Maintaining a hopeful stance, as COVID19 increasingly permeates into every nook and cranny of our lives is difficult. COVID19 provides a fertile ground for fear and anxiety to grow exponentially. That is if we let it take over and run our lives.

Vaclav Havel (1990) taught me that hope is not about having to have things turn out but being okay with how things turn out. I learned this from his writings as I began making hope visible and accessible in my interactions.

Being okay with how things turn out requires that I make sense of how I need to be and what I need to know as I navigate forward ~ especially during the turbulent moments.

By attending to my storied experiences of making hope visible and accessible in my interactions, I’ve learned what to do when the hope suckers like COVID19 appear. Grade 8 students taught me about and coined the term hope suckers. For me, that means going for a walk, writing in my journal or blog, or going into my sewing room.
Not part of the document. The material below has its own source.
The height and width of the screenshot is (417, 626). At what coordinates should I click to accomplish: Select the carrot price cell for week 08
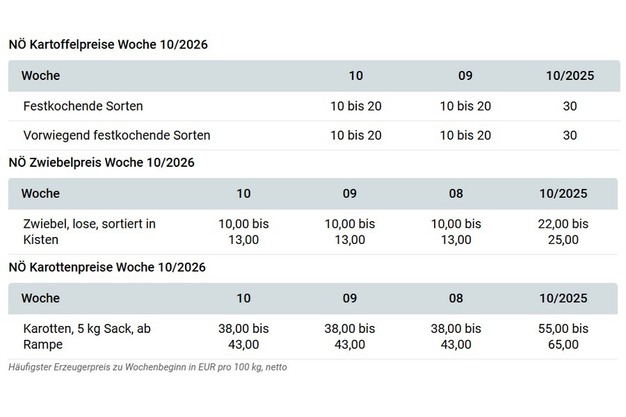pyautogui.click(x=456, y=336)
Each of these activities provides me with the solace to narratively reflect backward and forward and as Maxine Greene (1995) taught me to do, to see things as otherwise. The act of seeing things as otherwise, oftentimes, opens new doors or ways of seeing oneself moving forward, which in turn, require new ways of relating, feeling, acting, and thinking.

COVID19 is forcing us to see things as otherwise. Before COVID19, I did not see myself ever fulfilling my dream of being able to build an online professional learning community with educators around the world. COVID19 has helped me move what felt like a dream into a hope I could act on by starting with the creation of a website to house this blog.

How is COVID19 helping you to build hopeful ways of relating, feeling, acting, and thinking?